後編ではまず、小説家としても活躍する又吉に、こんな質問をぶつけてみた――。

「『嫌いやけど近くにはいたい』。そういう状態に興味があるんです」


――又吉さんが番組のテーマを理解していく中で、それが小説などの創作活動にインスピレーションを与えることはあるのでしょうか?

小説にしても、コントのネタとかにしても、僕の場合は、日々の生活の中から着想を得ることが多いんです。そういう意味では、「ヘウレーカ!」に出演された先生の話を聞くうちに、それが自分が普段考えていることとつながって、確信が持てたりとか、裏打ちされたりとか、そういうことはありますね。実際、先生の話を聞いて、「だとしたら、こういう設定でこういう展開になったら、コントになるな」っていうことは何回か考えました。

――又吉さんの小説も、読んでいてとても腑に落ちるんですが、読んだことのない人に薦めたいときに、どんな言葉で面白さを伝えればいいんだろう、と思うことがよくあります。もしかすると、「ヘウレーカ!」と通じるものがあるのかなと思うのですが…。

そうかもしれないですね。僕は、矛盾な状態とか、どっちかに定まっていない状況を、そのまま提示するのが好きなので。イメージとしては、腹筋運動で、背中が床についているときと完全に前屈みになっているときの、その間で止まって保っている状態が、一番筋肉が鍛えられてる。あのイメージなんですけれども。でも、それを「どっちやねん!」って思う人も多いんでしょうね。上げているのか下げているのか、白なのか黒なのか、好きなのか、嫌いなのか。

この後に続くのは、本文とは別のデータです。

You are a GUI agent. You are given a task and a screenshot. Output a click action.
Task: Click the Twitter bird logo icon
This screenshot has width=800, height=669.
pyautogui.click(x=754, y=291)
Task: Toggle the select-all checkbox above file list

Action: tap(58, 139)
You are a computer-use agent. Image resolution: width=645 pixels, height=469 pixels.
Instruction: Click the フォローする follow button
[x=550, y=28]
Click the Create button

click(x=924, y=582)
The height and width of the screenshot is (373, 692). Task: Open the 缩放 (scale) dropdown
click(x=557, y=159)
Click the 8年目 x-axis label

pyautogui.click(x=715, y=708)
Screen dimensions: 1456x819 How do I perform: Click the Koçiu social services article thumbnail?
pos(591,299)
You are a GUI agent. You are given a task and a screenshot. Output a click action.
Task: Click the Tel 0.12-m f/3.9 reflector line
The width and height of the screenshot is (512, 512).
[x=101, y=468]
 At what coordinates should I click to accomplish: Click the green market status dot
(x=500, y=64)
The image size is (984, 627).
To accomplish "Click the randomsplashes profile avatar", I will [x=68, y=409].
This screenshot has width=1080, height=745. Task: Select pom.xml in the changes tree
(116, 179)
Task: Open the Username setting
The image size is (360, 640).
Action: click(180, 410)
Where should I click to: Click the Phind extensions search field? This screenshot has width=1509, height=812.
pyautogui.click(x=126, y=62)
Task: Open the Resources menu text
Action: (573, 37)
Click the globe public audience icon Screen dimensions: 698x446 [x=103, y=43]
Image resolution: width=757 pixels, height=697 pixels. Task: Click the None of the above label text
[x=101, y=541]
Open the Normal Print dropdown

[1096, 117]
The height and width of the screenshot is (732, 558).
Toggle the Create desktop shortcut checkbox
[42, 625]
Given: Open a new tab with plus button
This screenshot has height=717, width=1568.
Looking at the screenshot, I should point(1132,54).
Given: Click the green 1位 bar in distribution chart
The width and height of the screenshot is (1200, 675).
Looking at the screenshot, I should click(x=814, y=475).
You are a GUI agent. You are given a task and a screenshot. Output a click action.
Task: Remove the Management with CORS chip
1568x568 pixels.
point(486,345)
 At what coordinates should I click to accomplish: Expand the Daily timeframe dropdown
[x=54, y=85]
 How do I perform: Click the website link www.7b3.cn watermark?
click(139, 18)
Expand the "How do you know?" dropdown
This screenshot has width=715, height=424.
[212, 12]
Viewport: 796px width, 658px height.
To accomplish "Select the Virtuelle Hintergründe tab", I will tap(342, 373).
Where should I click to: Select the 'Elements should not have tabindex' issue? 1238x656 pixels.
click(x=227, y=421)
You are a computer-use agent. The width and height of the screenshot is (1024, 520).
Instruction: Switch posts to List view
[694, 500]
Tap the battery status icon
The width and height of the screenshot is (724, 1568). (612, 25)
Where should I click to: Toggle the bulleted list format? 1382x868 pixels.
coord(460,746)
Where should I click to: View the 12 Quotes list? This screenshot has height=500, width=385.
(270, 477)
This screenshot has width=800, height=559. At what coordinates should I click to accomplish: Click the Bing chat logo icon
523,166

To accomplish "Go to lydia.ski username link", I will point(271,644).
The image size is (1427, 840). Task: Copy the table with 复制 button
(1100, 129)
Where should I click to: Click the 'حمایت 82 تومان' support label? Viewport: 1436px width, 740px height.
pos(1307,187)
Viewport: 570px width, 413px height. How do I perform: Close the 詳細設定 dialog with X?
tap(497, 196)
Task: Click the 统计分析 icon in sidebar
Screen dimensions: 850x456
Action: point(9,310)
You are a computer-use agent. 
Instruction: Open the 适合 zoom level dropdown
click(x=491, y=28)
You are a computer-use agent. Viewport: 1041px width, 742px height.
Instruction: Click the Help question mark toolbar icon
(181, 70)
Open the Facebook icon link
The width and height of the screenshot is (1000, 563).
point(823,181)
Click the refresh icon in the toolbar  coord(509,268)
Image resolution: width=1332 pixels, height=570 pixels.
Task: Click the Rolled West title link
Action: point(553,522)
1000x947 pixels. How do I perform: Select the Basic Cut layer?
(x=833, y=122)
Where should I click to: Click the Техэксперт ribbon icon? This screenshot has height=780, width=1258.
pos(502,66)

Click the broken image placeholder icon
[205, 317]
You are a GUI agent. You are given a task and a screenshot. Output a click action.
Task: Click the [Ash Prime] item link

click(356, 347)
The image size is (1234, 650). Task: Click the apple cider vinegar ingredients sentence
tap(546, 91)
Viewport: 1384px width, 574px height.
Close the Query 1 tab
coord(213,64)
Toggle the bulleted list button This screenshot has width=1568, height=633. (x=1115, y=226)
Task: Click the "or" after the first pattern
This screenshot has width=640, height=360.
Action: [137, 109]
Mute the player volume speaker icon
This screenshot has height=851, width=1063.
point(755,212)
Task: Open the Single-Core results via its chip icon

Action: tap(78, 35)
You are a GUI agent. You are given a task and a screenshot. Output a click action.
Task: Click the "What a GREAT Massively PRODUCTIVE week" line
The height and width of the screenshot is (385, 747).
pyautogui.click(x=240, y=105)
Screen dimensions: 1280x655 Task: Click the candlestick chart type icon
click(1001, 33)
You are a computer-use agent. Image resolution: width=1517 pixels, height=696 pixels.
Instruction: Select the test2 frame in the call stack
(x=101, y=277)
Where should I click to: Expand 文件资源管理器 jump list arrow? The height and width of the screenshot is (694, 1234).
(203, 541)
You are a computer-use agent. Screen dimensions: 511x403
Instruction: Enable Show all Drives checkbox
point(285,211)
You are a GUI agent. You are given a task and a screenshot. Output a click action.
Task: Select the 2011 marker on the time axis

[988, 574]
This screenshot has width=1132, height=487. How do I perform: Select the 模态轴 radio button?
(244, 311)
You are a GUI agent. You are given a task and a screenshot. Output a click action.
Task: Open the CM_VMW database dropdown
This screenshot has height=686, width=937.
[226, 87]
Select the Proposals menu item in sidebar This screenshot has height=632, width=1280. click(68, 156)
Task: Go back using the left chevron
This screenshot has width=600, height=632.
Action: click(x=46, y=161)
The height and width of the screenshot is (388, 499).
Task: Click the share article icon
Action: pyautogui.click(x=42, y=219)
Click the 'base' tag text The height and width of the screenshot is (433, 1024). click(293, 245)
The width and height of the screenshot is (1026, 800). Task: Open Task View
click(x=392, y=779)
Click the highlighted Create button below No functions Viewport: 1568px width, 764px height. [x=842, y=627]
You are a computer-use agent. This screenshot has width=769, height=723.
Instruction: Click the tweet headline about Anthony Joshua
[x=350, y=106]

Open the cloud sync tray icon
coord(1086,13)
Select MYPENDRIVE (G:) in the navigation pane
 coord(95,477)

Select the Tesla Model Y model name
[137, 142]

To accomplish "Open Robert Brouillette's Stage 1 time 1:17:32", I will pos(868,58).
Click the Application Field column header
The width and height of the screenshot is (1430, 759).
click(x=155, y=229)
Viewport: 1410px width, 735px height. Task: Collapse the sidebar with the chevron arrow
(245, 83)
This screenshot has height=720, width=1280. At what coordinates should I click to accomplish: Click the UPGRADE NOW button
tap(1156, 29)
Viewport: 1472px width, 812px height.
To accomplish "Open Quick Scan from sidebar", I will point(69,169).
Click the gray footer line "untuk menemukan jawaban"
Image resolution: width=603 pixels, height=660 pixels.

例えば、誰かに対して、好きな部分と嫌いな部分があるっていうことは普通のことやと思うんですけど、「この人は嫌いやけど近くにはいたい」っていう感情もあるじゃないですか。人間としては最低やし、尊敬できる部分は一切ないし、こいつ性格悪いなって思うけど、何か好き、という。僕は、そういう状態に興味があるんです。